Não quero dizer que seja pecado gostarmos de comer e de beber, de possuirmos os bens materiais que são necessários, de andarmos bem arranjados, de cuidarmos da nossa saúde, de sermos estimados pelos demais, ou de ascendermos a cargos de presidência ou de chefia. Tudo isso é necessário. A tentação consiste em valorizarmos tanto essas necessidades e desejos, a ponto de fazermos deles o nosso primeiro objectivo de vida, prescindindo de Deus, e esquecendo e desrespeitando a Sua Santíssima Vontade bem expressa nos Seus Santos Mandamentos.
Basta pensarmos na poluição da natureza, na ditadura de moda, na prostituição, nos desregramentos de natureza sexual, na corrupção financeira, nas traições aos colegas e amigos, no desprezo pelos outros, nos atentados à vida humana antes e depois de nascer… A mensagem do Papa para esta Quaresma fala disto tudo, citando a parábola do rico avarento e do pobre Lázaro, uma parábola contada por Jesus e que mostra o que é neste mundo uma vida à margem de Deus, e quais são as consequências, para já, e para depois.

6.---Não nos iludamos: só existe um caminho de harmonia, de paz e de felicidade: o da obediência a Deus que nos ama como Pai, e às propostas de vida que Ele nos deixou para seguirmos: os Seus Santos Mandamentos. 

7.---Santo Agostinho disse que, se Adão tivesse rezado, não teria pecado.
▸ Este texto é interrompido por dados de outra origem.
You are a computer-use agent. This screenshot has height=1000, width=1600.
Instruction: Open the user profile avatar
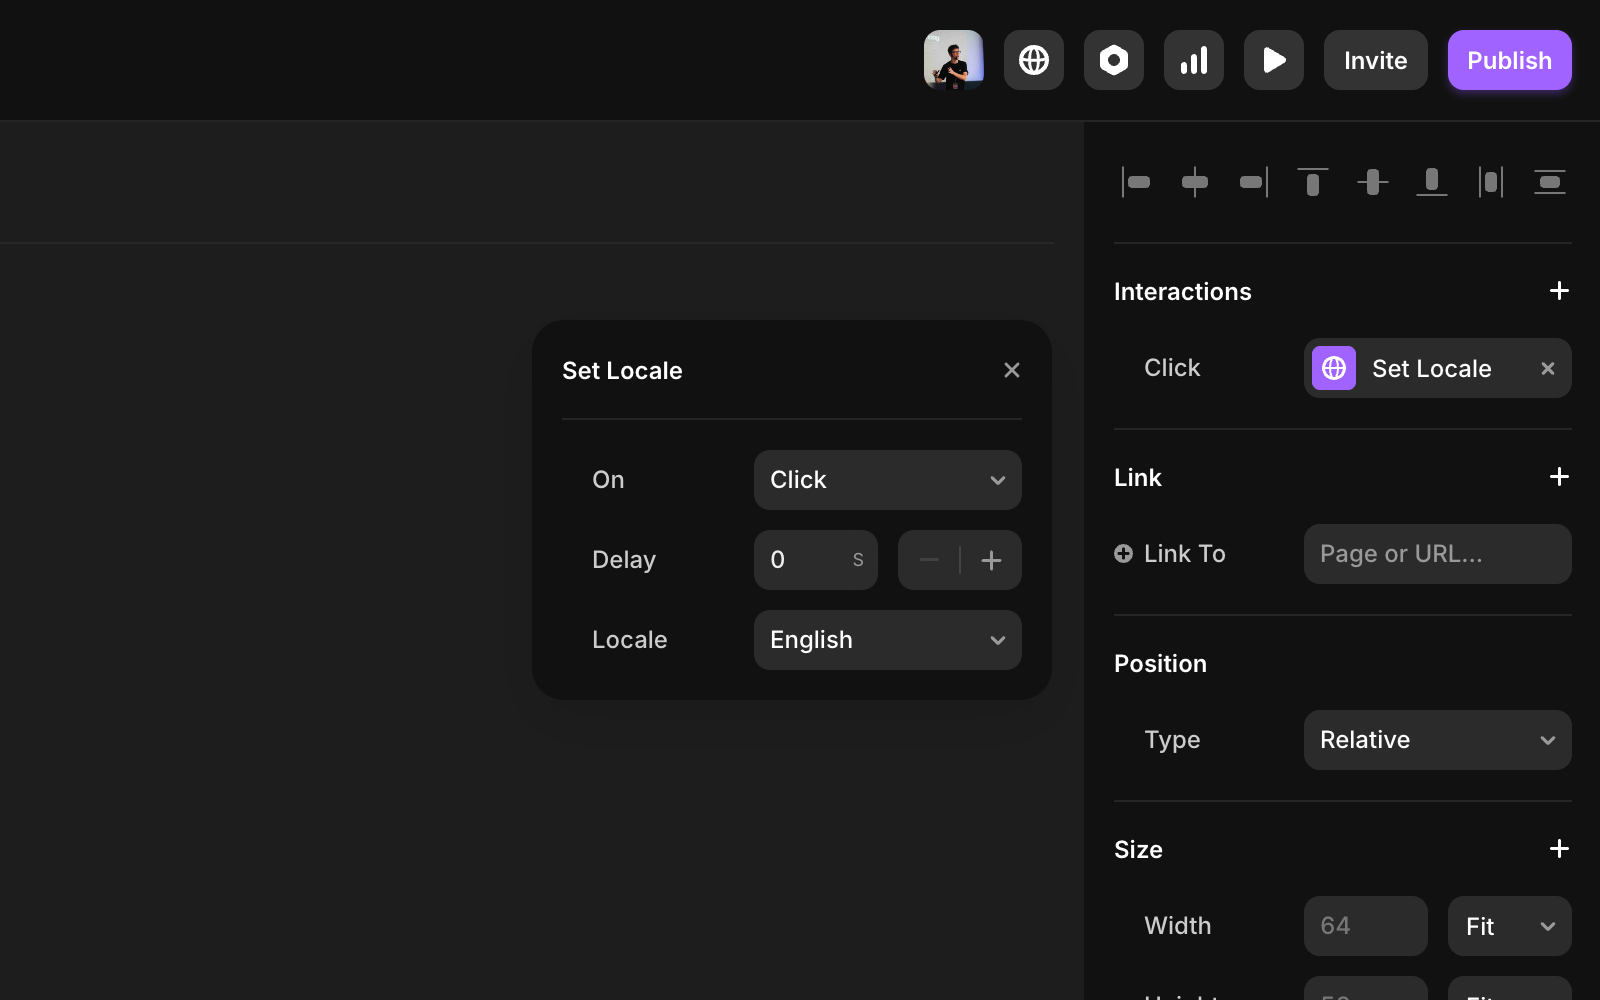pyautogui.click(x=953, y=60)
Jesus ensinou-nos a rezar assim: “Não nos deixeis cair na tentação, mas livrai-nos do mal.
Peçamos ao Divino Espírito Santo renove em nós o Dom da Sua Fortaleza, para sermos capazes de seguir o exemplo de Jesus, dizendo sempre não a tudo o que nos afasta de Deus e das Suas Santas Leis, e a todos os que nos tentam afastar desse caminho, de uma ou outra forma.